The indices are indeed missing, probably forgotten during schema update. Adding them now is of course trivial, but in the end futile. For the indices to have possitive effect, planner costs would have to be altered. This was done on mentat-alt experimentally, but it breaks the fragile equilibrium, breaking many other cases and leading to suboptimal plans there.
Based on the work on this issue, #6251 was devised as the best course of action, the work should continue there and this issue should be abandoned. Reassigning to Pavel for consideration.
#6251 was devised as the best course of action, the work should continue there and this issue should be abandoned. Reassigning to Pavel for consideration.
Okay, let's see what comes up from #6251 (it might be that different set of indices will solve/mitigate the issue, or we pursue different form, or we drop the idea - and columns - altoghether).
With PG13, this might actually be finally possible. The multi-column statistics are supposed to be extended for the ANY operator, leading to better plans with sensible (compatible with other queries) planner costs.
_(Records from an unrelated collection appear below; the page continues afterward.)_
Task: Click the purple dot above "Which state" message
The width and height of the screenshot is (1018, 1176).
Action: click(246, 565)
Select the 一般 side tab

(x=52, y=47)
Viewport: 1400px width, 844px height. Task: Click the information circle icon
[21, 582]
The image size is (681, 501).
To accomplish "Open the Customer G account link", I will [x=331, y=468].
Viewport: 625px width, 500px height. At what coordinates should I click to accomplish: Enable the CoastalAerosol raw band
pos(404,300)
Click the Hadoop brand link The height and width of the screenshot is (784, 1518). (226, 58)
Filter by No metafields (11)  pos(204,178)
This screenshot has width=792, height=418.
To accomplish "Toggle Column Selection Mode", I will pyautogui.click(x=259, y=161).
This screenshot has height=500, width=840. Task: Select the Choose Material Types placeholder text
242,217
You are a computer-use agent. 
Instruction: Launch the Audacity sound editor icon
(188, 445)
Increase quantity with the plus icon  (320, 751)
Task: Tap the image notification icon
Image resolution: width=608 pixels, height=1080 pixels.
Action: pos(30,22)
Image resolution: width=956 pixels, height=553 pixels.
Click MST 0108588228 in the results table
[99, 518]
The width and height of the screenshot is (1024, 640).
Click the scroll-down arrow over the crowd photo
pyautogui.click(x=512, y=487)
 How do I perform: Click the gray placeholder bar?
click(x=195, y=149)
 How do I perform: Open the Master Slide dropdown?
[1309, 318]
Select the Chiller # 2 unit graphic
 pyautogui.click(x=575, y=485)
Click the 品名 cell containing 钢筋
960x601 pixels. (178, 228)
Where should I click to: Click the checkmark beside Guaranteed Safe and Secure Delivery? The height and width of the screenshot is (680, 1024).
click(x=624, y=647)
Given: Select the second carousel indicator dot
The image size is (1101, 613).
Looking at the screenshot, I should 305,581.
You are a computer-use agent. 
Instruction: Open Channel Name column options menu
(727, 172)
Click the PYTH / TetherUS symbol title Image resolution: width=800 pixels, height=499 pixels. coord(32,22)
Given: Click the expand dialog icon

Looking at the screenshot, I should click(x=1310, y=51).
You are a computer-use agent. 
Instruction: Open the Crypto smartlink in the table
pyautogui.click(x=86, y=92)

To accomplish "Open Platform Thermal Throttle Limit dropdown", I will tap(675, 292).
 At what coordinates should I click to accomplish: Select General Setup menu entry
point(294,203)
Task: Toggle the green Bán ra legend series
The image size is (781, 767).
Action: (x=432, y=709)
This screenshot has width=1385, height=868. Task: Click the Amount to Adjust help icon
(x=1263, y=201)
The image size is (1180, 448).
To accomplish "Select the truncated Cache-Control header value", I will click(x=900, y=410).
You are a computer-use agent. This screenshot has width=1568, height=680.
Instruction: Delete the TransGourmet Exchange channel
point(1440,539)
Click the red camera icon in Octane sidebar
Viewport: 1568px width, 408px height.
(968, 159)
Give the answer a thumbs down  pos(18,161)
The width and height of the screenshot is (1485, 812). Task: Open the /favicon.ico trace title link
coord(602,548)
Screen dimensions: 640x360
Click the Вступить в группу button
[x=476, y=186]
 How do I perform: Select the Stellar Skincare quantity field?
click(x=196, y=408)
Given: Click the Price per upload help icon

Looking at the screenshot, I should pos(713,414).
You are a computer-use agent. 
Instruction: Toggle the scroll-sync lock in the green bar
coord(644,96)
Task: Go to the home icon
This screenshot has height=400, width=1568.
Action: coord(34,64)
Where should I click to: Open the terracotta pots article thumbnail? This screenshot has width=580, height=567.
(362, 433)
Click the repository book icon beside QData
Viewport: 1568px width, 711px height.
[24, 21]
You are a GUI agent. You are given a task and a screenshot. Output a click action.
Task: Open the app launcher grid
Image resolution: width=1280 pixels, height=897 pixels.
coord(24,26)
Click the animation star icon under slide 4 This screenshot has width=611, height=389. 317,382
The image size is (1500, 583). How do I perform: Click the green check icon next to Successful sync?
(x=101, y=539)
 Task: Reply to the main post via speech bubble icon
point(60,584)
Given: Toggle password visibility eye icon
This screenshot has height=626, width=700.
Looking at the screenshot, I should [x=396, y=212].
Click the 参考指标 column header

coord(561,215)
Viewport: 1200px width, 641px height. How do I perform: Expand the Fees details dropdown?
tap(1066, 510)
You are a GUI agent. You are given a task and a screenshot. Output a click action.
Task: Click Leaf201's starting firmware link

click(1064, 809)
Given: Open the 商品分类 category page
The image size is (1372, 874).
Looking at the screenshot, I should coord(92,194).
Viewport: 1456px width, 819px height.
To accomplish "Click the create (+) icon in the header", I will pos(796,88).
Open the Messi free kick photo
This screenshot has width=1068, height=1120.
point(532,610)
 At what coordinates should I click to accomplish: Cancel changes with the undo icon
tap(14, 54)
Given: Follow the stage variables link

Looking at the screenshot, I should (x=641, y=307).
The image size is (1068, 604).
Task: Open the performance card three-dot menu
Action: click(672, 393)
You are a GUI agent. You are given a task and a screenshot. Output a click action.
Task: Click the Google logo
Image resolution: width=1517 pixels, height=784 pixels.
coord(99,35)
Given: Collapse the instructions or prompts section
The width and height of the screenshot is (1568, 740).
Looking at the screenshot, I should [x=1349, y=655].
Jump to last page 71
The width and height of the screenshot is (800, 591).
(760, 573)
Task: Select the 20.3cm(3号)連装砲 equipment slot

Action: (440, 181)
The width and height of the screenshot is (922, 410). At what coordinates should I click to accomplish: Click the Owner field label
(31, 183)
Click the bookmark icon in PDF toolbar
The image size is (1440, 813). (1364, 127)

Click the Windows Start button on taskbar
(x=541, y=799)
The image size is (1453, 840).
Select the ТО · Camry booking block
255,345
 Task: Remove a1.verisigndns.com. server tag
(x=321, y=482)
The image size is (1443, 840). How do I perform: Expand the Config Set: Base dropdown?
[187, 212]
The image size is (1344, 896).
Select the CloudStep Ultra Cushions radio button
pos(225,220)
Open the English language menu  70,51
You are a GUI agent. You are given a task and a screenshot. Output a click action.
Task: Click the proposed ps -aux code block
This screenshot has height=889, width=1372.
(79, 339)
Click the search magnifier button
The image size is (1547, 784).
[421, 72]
Details here: https://www.postgresql.org/message-id/flat/20200113230008.g67iyk4cs3xbnjju@development, a long discussion about three separate improvements, the first one is of interest in this case.
The database on mentat-dev was updated to PGv13beta1, there are actually testing debian packages available from the postgres apt repository. The events table with all of its configuration was migrated using @pg_dump@/pg_restore from mentat-alt. The difference is that mentat-dev is of a much lower perforance budget and also the table does not fit into the RAM there.
The testing shows, that the improvements in PG13 are helping tremendously with this workload. Out of the box (with events table and it's settings transferred), the querying works as designed:
The absolute run-times are not comparable. The tests show that it is best to use the extended query form with aggregation comparison for prefixes longer than /16. For shorter prefixes, the original form offers better performance (as matching events are quite abundant).
All in all, this seems like a viable approach with PG13, as was intended originally.
Did you test with full data (not fitting into RAM), or only part of it (fitting into RAM)? Because if you can get queries under 2 secs on full data on this iron, I'm curious what final times on our boxes will be.
Anyway, seems we can postpone more convoluted solution attempts for now.
Did you test with full data (not fitting into RAM), or only part of it (fitting into RAM)? Because if you can get queries under 2 secs on full data on this iron, I'm curious what final times on our boxes will be.
This was with full data, the events table as exported from mentat-alt is 39GB, 53GB with indices, the machine has 32GB of RAM. Not that it matters, this is from cache and the indices and corresponding pages can fit into RAM.
The run times on mentat-hub for such a query were about 250ms if I remember correctly.